Activity: The result must match the data exactly, line for line.

Data extracts:

:::::

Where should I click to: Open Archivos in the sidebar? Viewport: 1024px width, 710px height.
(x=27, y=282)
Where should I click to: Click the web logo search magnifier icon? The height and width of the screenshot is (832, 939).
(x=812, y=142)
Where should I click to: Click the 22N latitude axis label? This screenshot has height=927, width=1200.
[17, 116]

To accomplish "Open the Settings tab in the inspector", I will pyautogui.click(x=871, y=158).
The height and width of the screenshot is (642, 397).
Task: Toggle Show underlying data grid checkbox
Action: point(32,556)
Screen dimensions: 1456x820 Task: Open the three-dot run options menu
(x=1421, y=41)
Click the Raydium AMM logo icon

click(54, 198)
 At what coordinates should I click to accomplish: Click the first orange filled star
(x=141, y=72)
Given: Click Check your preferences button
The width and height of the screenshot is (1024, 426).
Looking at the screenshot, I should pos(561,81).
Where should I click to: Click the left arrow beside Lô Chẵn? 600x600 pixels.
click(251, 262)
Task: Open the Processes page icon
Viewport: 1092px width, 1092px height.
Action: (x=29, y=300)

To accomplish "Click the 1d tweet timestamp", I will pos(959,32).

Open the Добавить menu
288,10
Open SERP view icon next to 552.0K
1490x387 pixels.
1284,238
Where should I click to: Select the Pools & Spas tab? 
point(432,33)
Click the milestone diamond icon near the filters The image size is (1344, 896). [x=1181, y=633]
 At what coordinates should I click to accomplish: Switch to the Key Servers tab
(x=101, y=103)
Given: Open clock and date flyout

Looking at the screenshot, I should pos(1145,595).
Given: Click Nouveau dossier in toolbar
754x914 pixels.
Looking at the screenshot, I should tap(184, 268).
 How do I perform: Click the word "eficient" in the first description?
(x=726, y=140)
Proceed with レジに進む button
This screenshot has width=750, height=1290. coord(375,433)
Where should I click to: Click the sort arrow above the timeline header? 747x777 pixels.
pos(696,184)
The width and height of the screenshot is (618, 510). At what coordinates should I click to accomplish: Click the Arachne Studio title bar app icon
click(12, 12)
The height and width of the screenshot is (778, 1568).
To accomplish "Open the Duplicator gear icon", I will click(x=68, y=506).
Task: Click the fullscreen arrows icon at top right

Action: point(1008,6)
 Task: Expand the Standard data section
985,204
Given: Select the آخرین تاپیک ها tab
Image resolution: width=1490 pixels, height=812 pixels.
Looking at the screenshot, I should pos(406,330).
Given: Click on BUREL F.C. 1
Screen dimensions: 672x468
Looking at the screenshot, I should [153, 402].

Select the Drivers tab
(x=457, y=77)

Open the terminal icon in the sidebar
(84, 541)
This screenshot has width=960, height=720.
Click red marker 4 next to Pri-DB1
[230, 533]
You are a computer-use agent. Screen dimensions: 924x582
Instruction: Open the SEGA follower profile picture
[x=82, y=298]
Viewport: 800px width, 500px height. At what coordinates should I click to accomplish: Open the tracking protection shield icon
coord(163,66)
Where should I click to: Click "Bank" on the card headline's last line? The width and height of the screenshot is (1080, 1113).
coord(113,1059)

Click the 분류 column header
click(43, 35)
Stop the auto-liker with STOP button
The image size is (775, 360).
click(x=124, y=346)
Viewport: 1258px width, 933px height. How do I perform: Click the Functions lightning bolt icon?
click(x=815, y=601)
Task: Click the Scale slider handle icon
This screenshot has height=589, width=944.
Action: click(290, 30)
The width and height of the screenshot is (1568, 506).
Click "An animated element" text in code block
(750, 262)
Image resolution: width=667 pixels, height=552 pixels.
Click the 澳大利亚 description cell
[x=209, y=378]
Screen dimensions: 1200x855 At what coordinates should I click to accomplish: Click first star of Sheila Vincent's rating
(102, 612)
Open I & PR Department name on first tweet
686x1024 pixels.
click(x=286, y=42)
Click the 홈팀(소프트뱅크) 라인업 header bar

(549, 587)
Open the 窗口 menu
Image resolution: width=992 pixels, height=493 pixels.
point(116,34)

:::::

The completed task:
Where should I click to: Open Archivos in the sidebar? Viewport: 1024px width, 710px height.
(x=27, y=282)
Where should I click to: Click the web logo search magnifier icon? The height and width of the screenshot is (832, 939).
(x=812, y=142)
Where should I click to: Click the 22N latitude axis label? This screenshot has height=927, width=1200.
[17, 116]

To accomplish "Open the Settings tab in the inspector", I will pyautogui.click(x=871, y=158).
The height and width of the screenshot is (642, 397).
Task: Toggle Show underlying data grid checkbox
Action: point(32,556)
Screen dimensions: 1456x820 Task: Open the three-dot run options menu
(x=1421, y=41)
Click the Raydium AMM logo icon

click(54, 198)
 At what coordinates should I click to accomplish: Click the first orange filled star
(x=141, y=72)
Given: Click Check your preferences button
The width and height of the screenshot is (1024, 426).
Looking at the screenshot, I should pos(561,81).
Where should I click to: Click the left arrow beside Lô Chẵn? 600x600 pixels.
click(251, 262)
Task: Open the Processes page icon
Viewport: 1092px width, 1092px height.
Action: (x=29, y=300)

To accomplish "Click the 1d tweet timestamp", I will pos(959,32).

Open the Добавить menu
288,10
Open SERP view icon next to 552.0K
1490x387 pixels.
1284,238
Where should I click to: Select the Pools & Spas tab? 
point(432,33)
Click the milestone diamond icon near the filters The image size is (1344, 896). [x=1181, y=633]
 At what coordinates should I click to accomplish: Switch to the Key Servers tab
(x=101, y=103)
Given: Open clock and date flyout

Looking at the screenshot, I should pos(1145,595).
Given: Click Nouveau dossier in toolbar
754x914 pixels.
Looking at the screenshot, I should tap(184, 268).
 How do I perform: Click the word "eficient" in the first description?
(x=726, y=140)
Proceed with レジに進む button
This screenshot has width=750, height=1290. coord(375,433)
Where should I click to: Click the sort arrow above the timeline header? 747x777 pixels.
pos(696,184)
The width and height of the screenshot is (618, 510). At what coordinates should I click to accomplish: Click the Arachne Studio title bar app icon
click(12, 12)
The height and width of the screenshot is (778, 1568).
To accomplish "Open the Duplicator gear icon", I will click(x=68, y=506).
Task: Click the fullscreen arrows icon at top right

Action: point(1008,6)
 Task: Expand the Standard data section
985,204
Given: Select the آخرین تاپیک ها tab
Image resolution: width=1490 pixels, height=812 pixels.
Looking at the screenshot, I should pos(406,330).
Given: Click on BUREL F.C. 1
Screen dimensions: 672x468
Looking at the screenshot, I should [153, 402].

Select the Drivers tab
(x=457, y=77)

Open the terminal icon in the sidebar
(84, 541)
This screenshot has width=960, height=720.
Click red marker 4 next to Pri-DB1
[230, 533]
You are a computer-use agent. Screen dimensions: 924x582
Instruction: Open the SEGA follower profile picture
[x=82, y=298]
Viewport: 800px width, 500px height. At what coordinates should I click to accomplish: Open the tracking protection shield icon
coord(163,66)
Where should I click to: Click "Bank" on the card headline's last line? The width and height of the screenshot is (1080, 1113).
coord(113,1059)

Click the 분류 column header
click(43, 35)
Stop the auto-liker with STOP button
The image size is (775, 360).
click(x=124, y=346)
Viewport: 1258px width, 933px height. How do I perform: Click the Functions lightning bolt icon?
click(x=815, y=601)
Task: Click the Scale slider handle icon
This screenshot has height=589, width=944.
Action: click(290, 30)
The width and height of the screenshot is (1568, 506).
Click "An animated element" text in code block
(750, 262)
Image resolution: width=667 pixels, height=552 pixels.
Click the 澳大利亚 description cell
[x=209, y=378]
Screen dimensions: 1200x855 At what coordinates should I click to accomplish: Click first star of Sheila Vincent's rating
(102, 612)
Open I & PR Department name on first tweet
686x1024 pixels.
click(x=286, y=42)
Click the 홈팀(소프트뱅크) 라인업 header bar

(549, 587)
Open the 窗口 menu
Image resolution: width=992 pixels, height=493 pixels.
point(116,34)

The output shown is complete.